Source passage:
□ □ □ □
Add these five landscaping tips into your spring project plans to improve the appearance of your property, increase the value of your home and, best of all, make your neighbors jealous!
1. Clean up.
The first thing you must do to prepare for any spring landscaping project is to clean up the lawn, beds and garden. Pick up all branches that may have fallen during the winter, leaves and debris that may be on the lawn, in the garden or beds, and clean up the area you are preparing to work with.
2. Plant and feed.
If you plan on planting new grass seed or installing sod, make sure you do not apply any pre-emergent with the early spring lawn treatment. Just apply a balanced organic based fertilizer in these areas.
If you plan on waiting until the fall to do your annual grass planting or sod installation, then I advise you to apply a crabgrass barrier pre-emergent plus fertilizer to the lawn. A natural pre-emergent plus fertilizer is corn gluten meal.
For all plants and garden vegetables, make sure the soil is in the proper condition for planting. I would advise a soil test before planting anything to make sure you know what nutrients the soil is deficient in.
Add organic matter or compost to the soil at the time of planting to improve the soil structure and to promote deeper roots. This will mean less stress from insects, disease and heat. It will also result in a lower water bill, as you’ll need to water these areas less.
□ □ □ □
Extracted entries:

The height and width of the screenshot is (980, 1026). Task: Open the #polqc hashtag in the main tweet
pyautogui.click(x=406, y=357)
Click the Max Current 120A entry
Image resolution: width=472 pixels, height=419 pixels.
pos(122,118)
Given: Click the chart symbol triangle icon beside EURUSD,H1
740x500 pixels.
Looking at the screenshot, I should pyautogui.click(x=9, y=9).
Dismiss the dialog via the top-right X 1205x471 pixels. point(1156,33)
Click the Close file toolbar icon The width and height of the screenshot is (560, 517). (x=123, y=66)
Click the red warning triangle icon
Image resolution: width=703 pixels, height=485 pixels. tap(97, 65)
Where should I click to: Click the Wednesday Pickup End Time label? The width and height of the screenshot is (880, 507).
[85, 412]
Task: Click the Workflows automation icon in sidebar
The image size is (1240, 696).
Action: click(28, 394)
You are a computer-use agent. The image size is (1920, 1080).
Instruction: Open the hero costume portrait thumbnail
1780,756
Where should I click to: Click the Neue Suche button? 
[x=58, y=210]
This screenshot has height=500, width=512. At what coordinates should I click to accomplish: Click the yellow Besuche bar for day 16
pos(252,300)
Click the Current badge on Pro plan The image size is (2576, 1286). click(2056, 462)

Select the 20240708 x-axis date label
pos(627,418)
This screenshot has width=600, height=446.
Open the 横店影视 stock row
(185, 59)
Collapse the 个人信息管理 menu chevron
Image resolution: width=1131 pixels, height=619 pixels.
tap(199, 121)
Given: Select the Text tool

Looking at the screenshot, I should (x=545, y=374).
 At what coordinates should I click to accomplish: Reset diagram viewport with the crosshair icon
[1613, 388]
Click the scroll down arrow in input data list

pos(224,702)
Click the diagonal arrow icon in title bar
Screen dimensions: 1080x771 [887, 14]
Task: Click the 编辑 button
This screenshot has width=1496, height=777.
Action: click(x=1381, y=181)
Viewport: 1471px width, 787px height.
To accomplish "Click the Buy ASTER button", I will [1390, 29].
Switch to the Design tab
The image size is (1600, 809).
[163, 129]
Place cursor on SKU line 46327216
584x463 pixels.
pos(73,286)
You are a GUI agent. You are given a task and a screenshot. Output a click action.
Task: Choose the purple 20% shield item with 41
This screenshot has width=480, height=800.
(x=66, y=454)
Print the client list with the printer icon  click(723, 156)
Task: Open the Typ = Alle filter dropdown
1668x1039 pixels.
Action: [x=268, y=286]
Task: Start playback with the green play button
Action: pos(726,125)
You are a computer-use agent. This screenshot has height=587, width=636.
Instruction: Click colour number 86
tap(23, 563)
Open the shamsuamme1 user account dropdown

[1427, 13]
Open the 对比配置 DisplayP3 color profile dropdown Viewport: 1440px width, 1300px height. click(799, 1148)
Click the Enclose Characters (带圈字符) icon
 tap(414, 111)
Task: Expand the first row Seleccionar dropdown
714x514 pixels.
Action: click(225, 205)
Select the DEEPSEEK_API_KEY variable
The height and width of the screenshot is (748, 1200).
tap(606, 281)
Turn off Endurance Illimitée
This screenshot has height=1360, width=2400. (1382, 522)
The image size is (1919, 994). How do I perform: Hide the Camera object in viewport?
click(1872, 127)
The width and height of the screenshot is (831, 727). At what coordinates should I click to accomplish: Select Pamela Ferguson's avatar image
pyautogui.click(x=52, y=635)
□ □ □ □
Exercise prompt: Could you retype the spring landscaping tips above, word for word, from "If you plan on planting" to "in these areas.", inclusive?

Written response:
If you plan on planting new grass seed or installing sod, make sure you do not apply any pre-emergent with the early spring lawn treatment. Just apply a balanced organic based fertilizer in these areas.